Legal acceptance of abortion imperils this cherished tradition. By permitting the destruction of
unborn children throughout the term of pregnancy, our laws have brought about an inestimable
loss of human life and potential. Yet the tragedy of abortion extends beyond the loss of the nearly
17 million children who have been robbed of the gift of life. This tragedy is multifaceted --
inflicting emotional harm on women, denying prospective adoptive couples the joy of sharing their
loving homes with children, and eroding respect for the most fundamental of rights, the right to
life.
No cause is more important than restoring respect for this right because the freedoms we hold so
dear cannot endure as long as some lives are regarded as unworthy of protection. Nor can our
commitment to defend the dignity of all persons survive if we remain indifferent to the destruction
of 1.5 million children each year in the United States.
I do not believe that Americans will continue to tolerate this practice. Respect for the sanctity of
human life remains too deeply engrained in the hearts of our people to remain forever suppressed.
This respect for life is evident in communities throughout our Nation where people are reaching
out, in a spirit of understanding and helping, to women with crisis pregnancies and to those who
bear the spiritual and emotional scars of abortion. Such efforts strengthen the bonds of affection
and obligation that unite us and assure that the family, the primary guardian of life and human
values, will continue to be the foundation of our society.

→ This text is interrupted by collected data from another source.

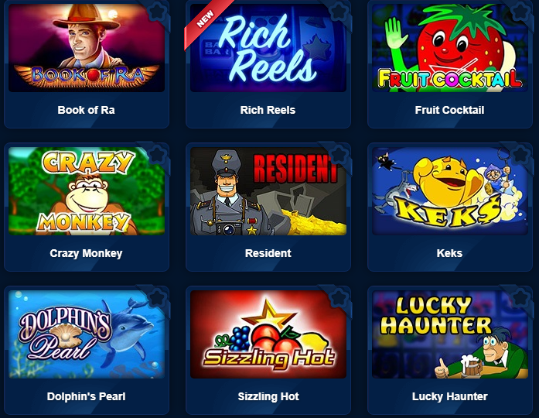
Task: Click the Lucky Haunter title label
Action: click(x=449, y=396)
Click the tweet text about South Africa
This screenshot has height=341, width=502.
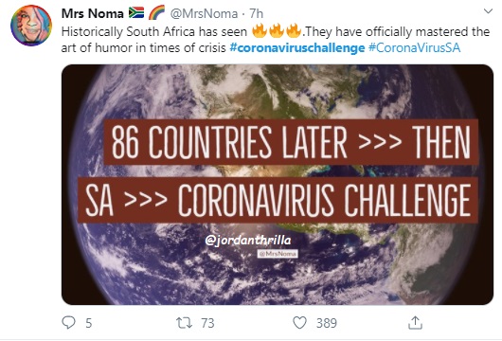(x=276, y=40)
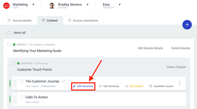Screen dimensions: 197x109
Task: Click the red megaphone Marketing topic icon
Action: pyautogui.click(x=6, y=6)
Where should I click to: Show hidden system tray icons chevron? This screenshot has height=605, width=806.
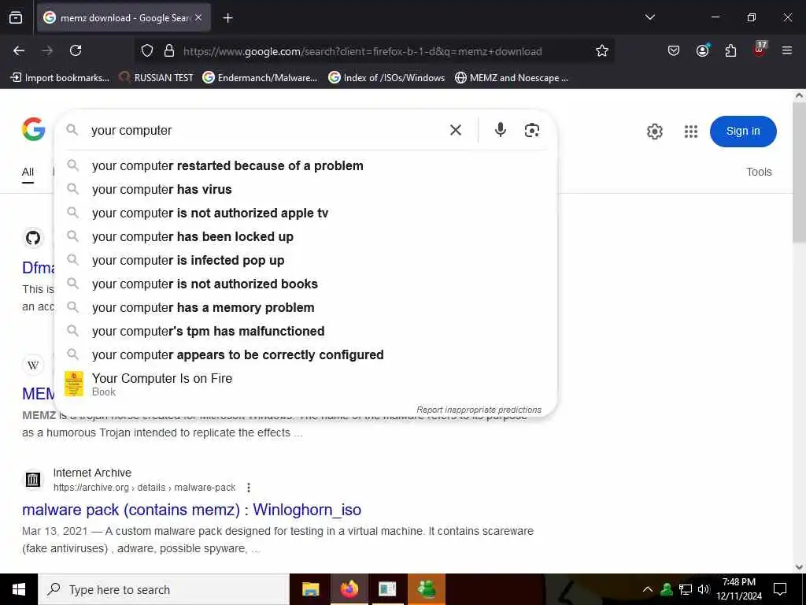pos(648,589)
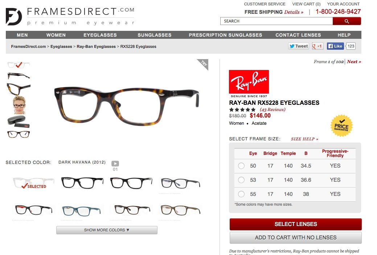
Task: Click the TRY corner ribbon
Action: tap(204, 64)
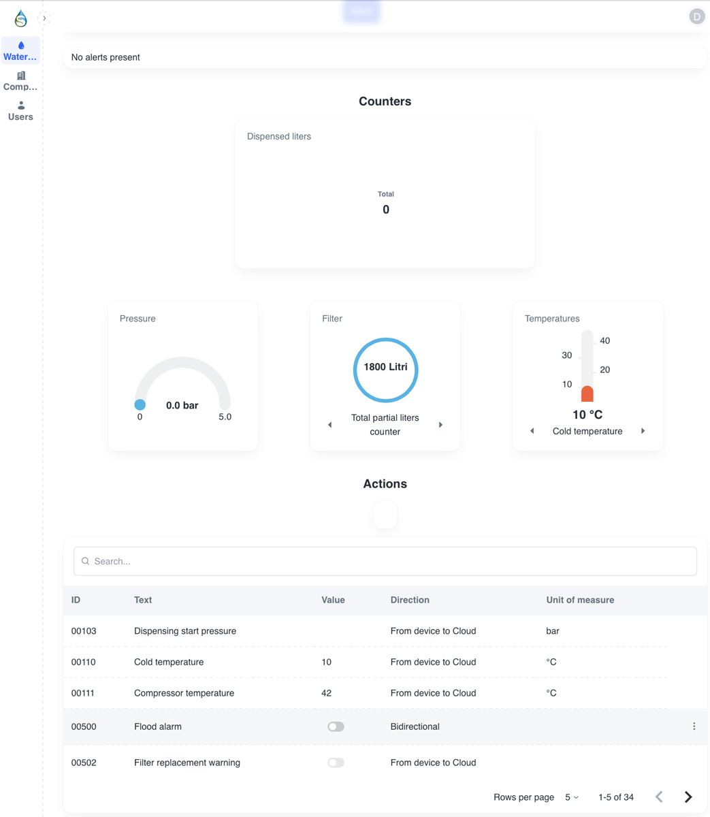Open the Water section in sidebar
Screen dimensions: 710x817
pos(20,50)
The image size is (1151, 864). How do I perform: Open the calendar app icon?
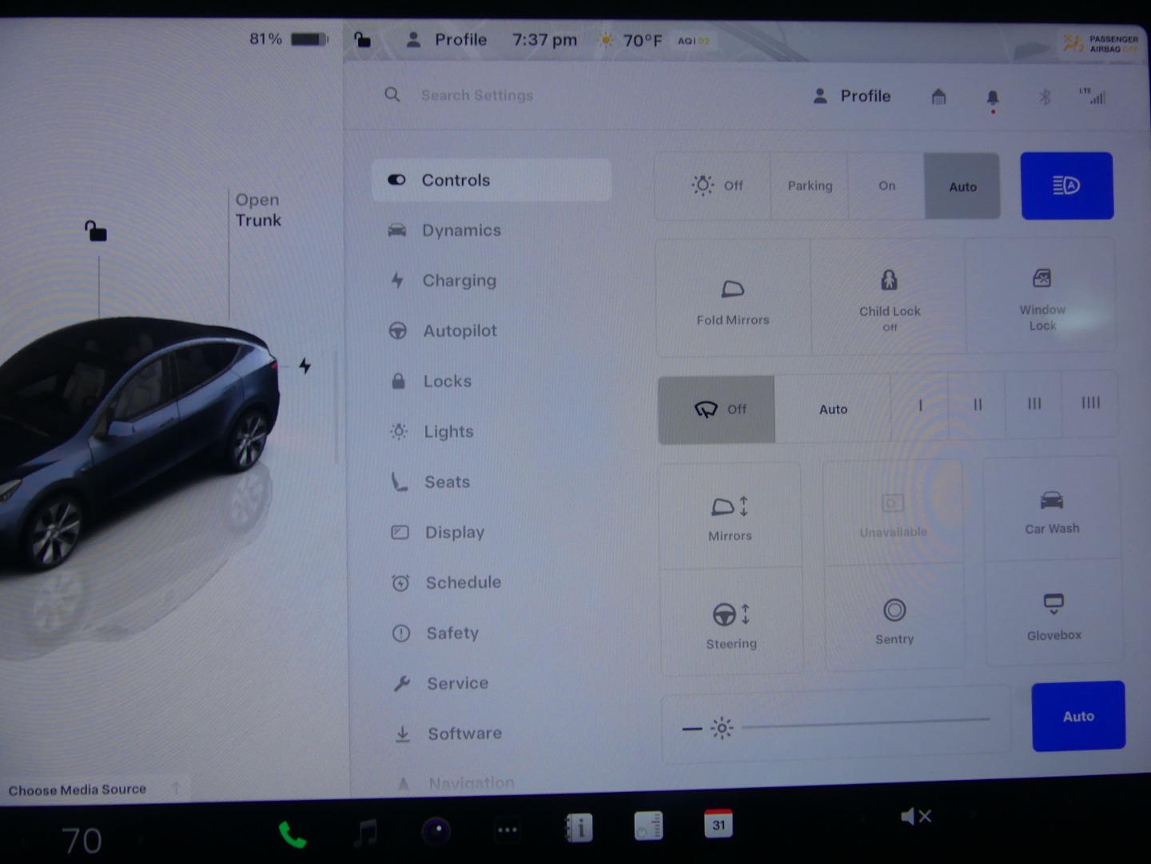pos(718,825)
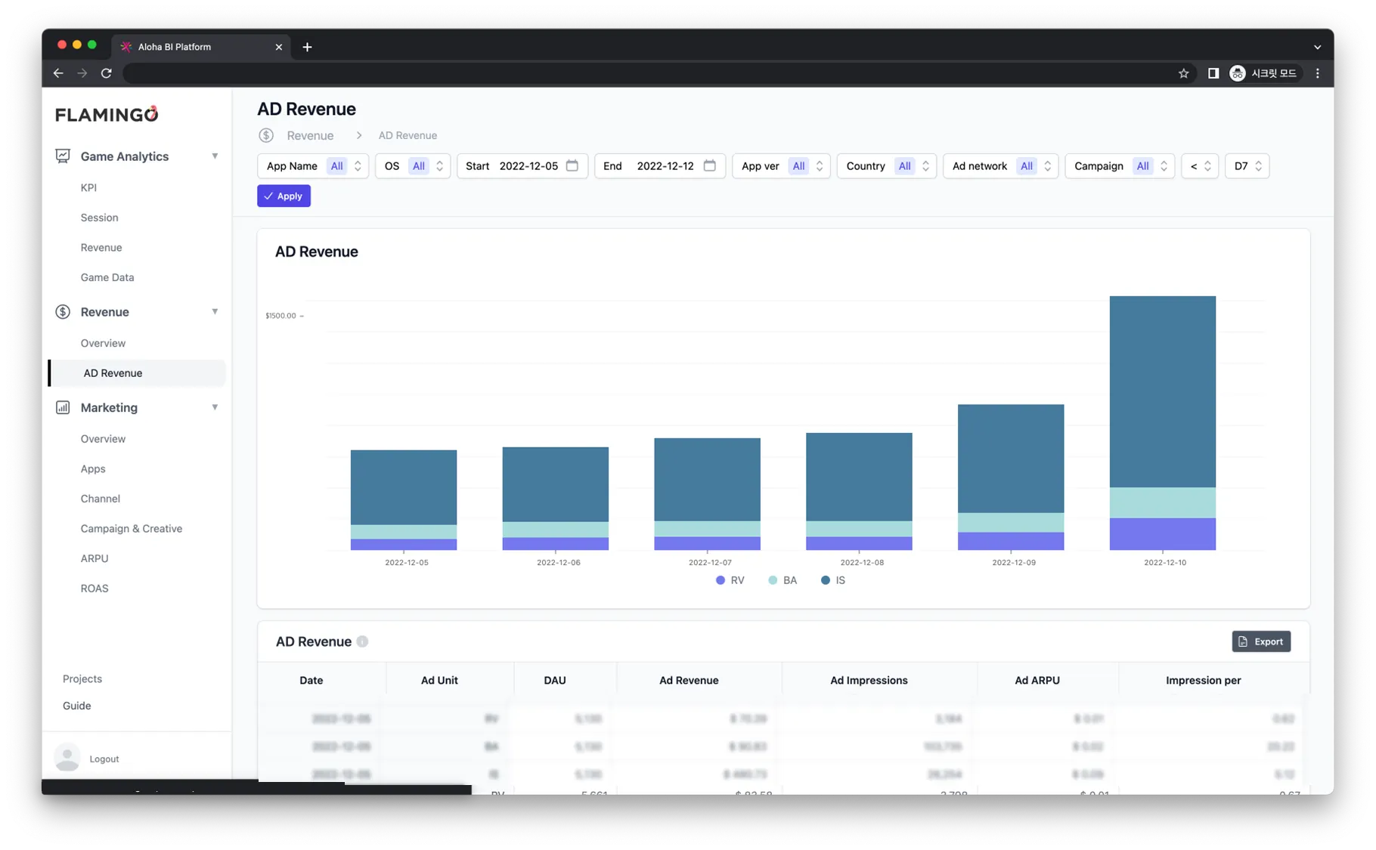Click the Revenue dollar icon in sidebar

[x=63, y=312]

If America is to remain what God, in His wisdom, intended for it to be -- a refuge, a safe haven
for those seeking human rights -- then we must once again extend the most basic human right to
the most vulnerable members of the human family. We must commit ourselves to a future in
which the right to life of every human being -- no matter how weak, no matter how small, no
matter how defenseless -- is protected by our laws and public policy.
Now, Therefore, I, Ronald Reagan, President of the United States of America, do hereby
proclaim Sunday, January 20, 1985, as National Sanctity of Human Life Day. I call upon the
citizens of this blessed land to gather on that day in homes and places of worship to give thanks
for the gift of life, and to reaffirm our commitment to the dignity of every human being and the
sanctity of each human life.
In Witness Whereof, I have hereunto set my hand this 14th day of January, in the year of our Lord
nineteen hundred and eighty-five, and of the Independence of the United States of America the
two hundred and ninth.
Ronald Reagan
[Filed with the Office of the Federal Register, 11:47 a.m., January 15, 1985]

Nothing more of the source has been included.